Telegram, il popolare servizio di messaggistica istantanea, ha recentemente risolto una vulnerabilità zero-day nel suo client desktop Windows.
Questa vulnerabilità poteva essere sfruttata per bypassare le avvertenze di sicurezza e avviare automaticamente script Python, mettendo a rischio la sicurezza degli utenti.
La vulnerabilità è stata scoperta da un ricercatore di sicurezza, che ha notato un’incoerenza nella gestione delle estensioni di file da parte del client desktop di Telegram. In particolare, il client non gestiva correttamente le estensioni di file associate a programmi potenzialmente pericolosi, come i file Python.
Questo ha permesso a un attaccante di inviare un file con estensione .pyzw (utilizzata per i programmi Python contenuti in archivi ZIP) che, una volta cliccato dall’utente, veniva eseguito automaticamente senza alcuna avvertenza di sicurezza.
Telegram ha rapidamente riconosciuto il problema e ha rilasciato una patch che corregge l’incoerenza nella gestione delle estensioni di file. Il fix è stato implementato lato server, il che significa che non è necessario aggiornare il client per ricevere la correzione.
Per proteggersi da questo tipo di vulnerabilità, gli utenti di Telegram dovrebbero adottare alcune best practice:
- Aggiornare regolarmente il client desktop di Telegram: Telegram rilascia costantemente aggiornamenti per migliorare la sicurezza e la stabilità del suo software. Assicurarsi di installare sempre l’ultima versione disponibile.
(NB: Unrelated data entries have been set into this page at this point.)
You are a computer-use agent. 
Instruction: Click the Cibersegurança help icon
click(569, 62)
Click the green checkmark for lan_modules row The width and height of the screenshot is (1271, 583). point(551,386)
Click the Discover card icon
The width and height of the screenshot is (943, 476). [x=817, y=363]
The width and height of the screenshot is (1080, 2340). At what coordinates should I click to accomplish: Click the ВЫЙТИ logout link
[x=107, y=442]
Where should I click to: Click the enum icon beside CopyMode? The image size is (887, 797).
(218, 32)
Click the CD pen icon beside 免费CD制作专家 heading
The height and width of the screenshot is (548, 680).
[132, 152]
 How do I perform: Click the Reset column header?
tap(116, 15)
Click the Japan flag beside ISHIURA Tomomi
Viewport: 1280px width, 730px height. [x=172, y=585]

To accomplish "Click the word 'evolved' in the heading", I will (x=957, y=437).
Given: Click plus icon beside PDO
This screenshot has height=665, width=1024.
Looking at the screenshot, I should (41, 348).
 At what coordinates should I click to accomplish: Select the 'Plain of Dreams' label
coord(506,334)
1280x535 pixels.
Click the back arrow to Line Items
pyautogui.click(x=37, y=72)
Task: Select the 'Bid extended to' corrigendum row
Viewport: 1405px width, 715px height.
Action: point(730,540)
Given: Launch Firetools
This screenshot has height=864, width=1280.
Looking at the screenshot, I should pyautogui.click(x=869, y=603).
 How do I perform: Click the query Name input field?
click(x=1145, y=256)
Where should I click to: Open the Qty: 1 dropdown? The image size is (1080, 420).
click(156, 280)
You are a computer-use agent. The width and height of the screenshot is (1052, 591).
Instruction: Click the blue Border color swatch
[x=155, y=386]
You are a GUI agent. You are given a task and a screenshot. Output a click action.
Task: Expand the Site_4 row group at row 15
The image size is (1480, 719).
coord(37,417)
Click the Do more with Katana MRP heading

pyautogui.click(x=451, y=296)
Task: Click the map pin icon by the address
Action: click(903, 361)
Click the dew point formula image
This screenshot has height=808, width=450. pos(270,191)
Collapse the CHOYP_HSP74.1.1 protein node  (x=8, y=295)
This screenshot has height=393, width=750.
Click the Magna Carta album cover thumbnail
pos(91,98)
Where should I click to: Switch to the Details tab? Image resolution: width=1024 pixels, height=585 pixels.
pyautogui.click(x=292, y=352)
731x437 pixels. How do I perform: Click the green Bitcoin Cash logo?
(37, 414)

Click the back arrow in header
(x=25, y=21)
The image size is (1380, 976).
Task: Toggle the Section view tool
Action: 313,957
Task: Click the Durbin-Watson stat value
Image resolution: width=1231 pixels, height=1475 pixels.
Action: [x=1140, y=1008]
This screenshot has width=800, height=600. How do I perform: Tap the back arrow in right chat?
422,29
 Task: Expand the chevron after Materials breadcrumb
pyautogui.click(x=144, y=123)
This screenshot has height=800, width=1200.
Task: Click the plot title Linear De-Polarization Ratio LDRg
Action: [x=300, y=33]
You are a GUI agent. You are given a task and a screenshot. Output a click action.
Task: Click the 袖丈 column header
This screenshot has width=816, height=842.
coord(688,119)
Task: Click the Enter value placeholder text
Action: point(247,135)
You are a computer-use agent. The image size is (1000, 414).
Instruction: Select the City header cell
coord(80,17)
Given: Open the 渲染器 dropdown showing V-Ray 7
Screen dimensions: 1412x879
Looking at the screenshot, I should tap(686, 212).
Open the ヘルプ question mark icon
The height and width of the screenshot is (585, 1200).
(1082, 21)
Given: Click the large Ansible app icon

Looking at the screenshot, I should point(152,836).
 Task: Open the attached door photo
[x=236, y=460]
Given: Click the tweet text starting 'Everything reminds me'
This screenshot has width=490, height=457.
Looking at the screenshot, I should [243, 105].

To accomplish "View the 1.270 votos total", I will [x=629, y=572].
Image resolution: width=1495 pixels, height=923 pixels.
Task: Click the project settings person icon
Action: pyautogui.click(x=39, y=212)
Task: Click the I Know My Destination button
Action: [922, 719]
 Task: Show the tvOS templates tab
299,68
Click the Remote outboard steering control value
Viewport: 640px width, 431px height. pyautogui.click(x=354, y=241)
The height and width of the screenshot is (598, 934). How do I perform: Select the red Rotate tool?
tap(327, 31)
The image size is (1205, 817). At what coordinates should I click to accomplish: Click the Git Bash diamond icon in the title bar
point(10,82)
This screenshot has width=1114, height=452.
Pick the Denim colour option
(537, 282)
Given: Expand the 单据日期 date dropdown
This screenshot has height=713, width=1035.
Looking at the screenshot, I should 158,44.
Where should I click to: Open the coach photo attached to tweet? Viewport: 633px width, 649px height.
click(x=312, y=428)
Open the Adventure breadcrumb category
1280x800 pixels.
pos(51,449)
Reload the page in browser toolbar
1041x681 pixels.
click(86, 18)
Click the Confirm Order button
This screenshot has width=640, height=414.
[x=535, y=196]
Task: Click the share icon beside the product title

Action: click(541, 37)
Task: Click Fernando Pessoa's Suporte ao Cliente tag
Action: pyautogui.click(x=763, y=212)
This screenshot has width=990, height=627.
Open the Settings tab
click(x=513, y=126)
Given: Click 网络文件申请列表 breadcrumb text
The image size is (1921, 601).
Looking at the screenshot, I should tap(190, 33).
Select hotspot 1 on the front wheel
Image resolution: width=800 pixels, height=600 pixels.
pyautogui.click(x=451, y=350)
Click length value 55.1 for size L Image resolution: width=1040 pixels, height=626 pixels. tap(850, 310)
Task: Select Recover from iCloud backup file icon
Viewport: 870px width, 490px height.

- Fare attenzione ai file ricevuti: Anche se Telegram ha risolto la vulnerabilità, è sempre bene prestare attenzione ai file ricevuti, specialmente se provengono da fonti sconosciute. Se si riceve un file con un’estensione sospetta, è meglio non aprirlo o contattare il mittente per verificare l’autenticità del file.
- Utilizzare un antivirus: Un antivirus affidabile può aiutare a rilevare e bloccare eventuali file dannosi che potrebbero essere ricevuti tramite Telegram o qualsiasi altro canale di comunicazione.
- Essere consapevoli delle estensioni di file: Conoscere le estensioni di file comuni e quelle associate a programmi potenzialmente pericolosi può aiutare a riconoscere e prevenire attacchi informatici.
In conclusione, la vulnerabilità zero-day scoperta nel client desktop di Telegram ricorda l’importanza di mantenere aggiornati i software e di adottare best practice per la sicurezza informatica. Telegram ha rapidamente risposto al problema, rilasciando una patch che corregge l’incoerenza nella gestione delle estensioni di file. Tuttavia, gli utenti dovrebbero sempre essere consapevoli dei rischi associati alla condivisione di file e adottare misure per proteggere i propri dispositivi e dati personali.